ESS: Epworth Sleepiness Scale.

ESS (median, IQR).

Values shown are N(%) or median (25th percentile –75th percentile).

a

P-values are for comparison of HIV− to HIV+ participants.

b

P-values are for comparison of HIV+/HAART+ to HIV+/HAART− participants.

*P<0.05, compared to HIV−.

Comparisons of data represented by medians were performed using the Wilcoxon ranksum test for 2 group comparisons.

Comparisons of categorical data represented by percent were performed using chi-square analysis and the Fisher’s exact test.

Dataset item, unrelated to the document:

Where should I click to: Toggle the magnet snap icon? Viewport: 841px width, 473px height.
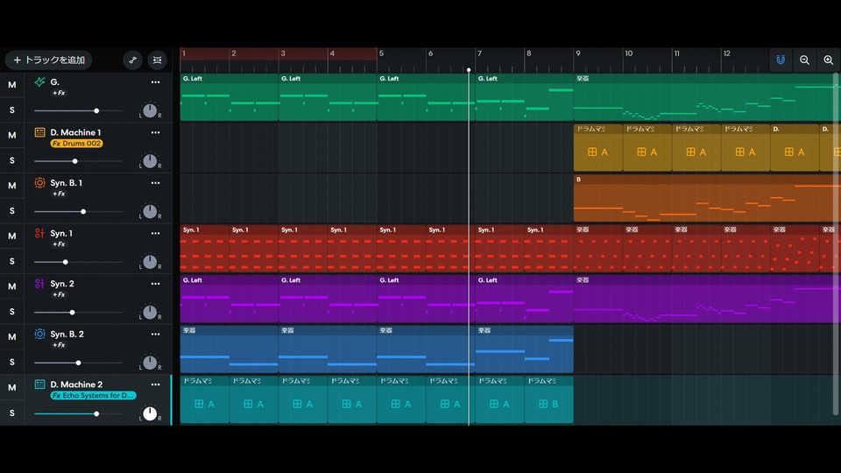[780, 60]
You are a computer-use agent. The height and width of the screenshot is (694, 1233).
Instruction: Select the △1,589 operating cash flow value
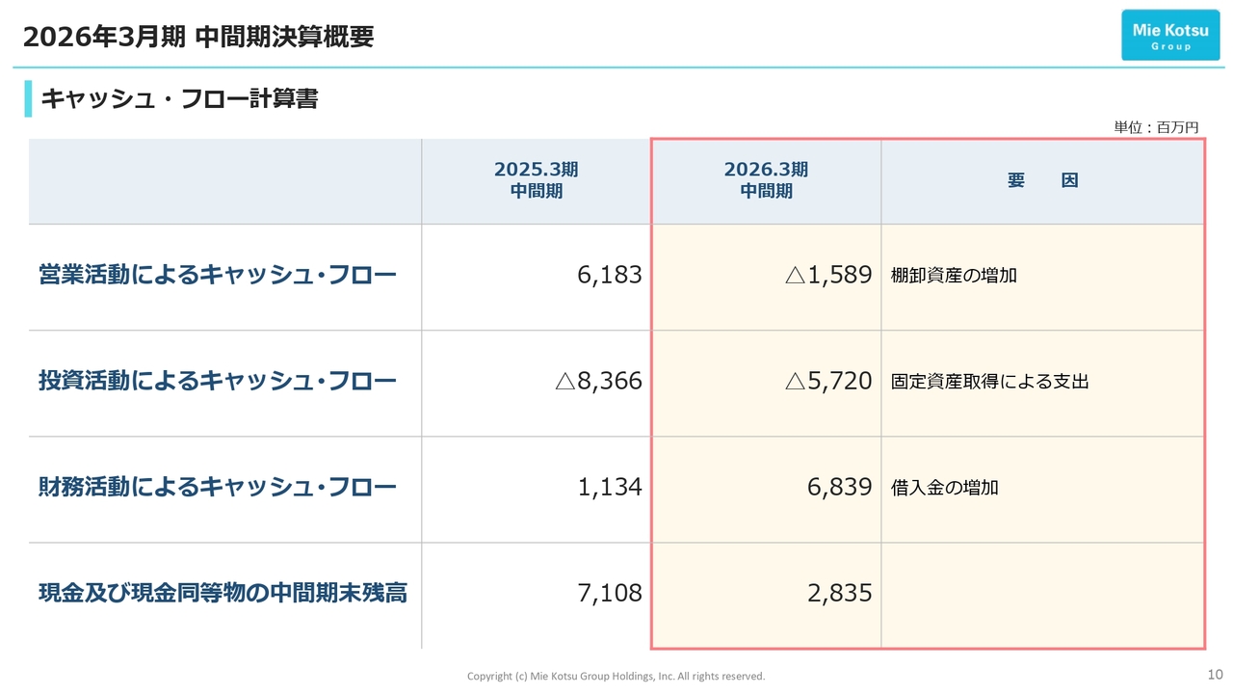(828, 276)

Findings with regard to excessive sleepiness differed both qualitatively and quantitatively from those pertaining to fatigue. Unlike fatigue, excessive sleepiness was distributed similarly between HIV+ and HIV− men (ESS score ≥11 in 26.5% vs. 31.7%, respectively; p = 0.59; Table 6) and between HIV+ men using or not using HAART (27.6% vs. 25.0%, respectively; p = 0.82; Table 6). Excessive sleepiness, unlike fatigue, was significantly associated with SDB, being more common in men with moderate or severe SDB (ESS score: 9.2±4.6) than in those with mild SDB (ESS score: 6.7±4.3, p = 0.004). Excessive sleepiness was also significantly associated with an RDI ≥15 events/h (odds ratio 2.74; 95% CI: 1.31–5.73; p = 0.007), and this was independent of HIV or HAART status. In contrast, the association between sleepiness and SDB was not apparent using the AASM-recommended definition: in this case, the ESS was comparable between men with moderate-severe SDB and those with mild SDB, (ESS score: 8.7±4.7 vs. 8.7±5.1, respectively; p = 0.99). In addition, excessive sleepiness using the recommended definition was not significantly associated with an AHI ≥15 events/h (odds ratio 1.23; 95% CI: 0.59–2.55; p = 0.58). Further supporting the distinction between fatigue and sleepiness, only 20.5% of men reporting excessive sleepiness also reported fatigue, and men with and without fatigue had similar ESS scores (9.1±4.6 vs. 8.2±4.6, respectively; p = 0.37).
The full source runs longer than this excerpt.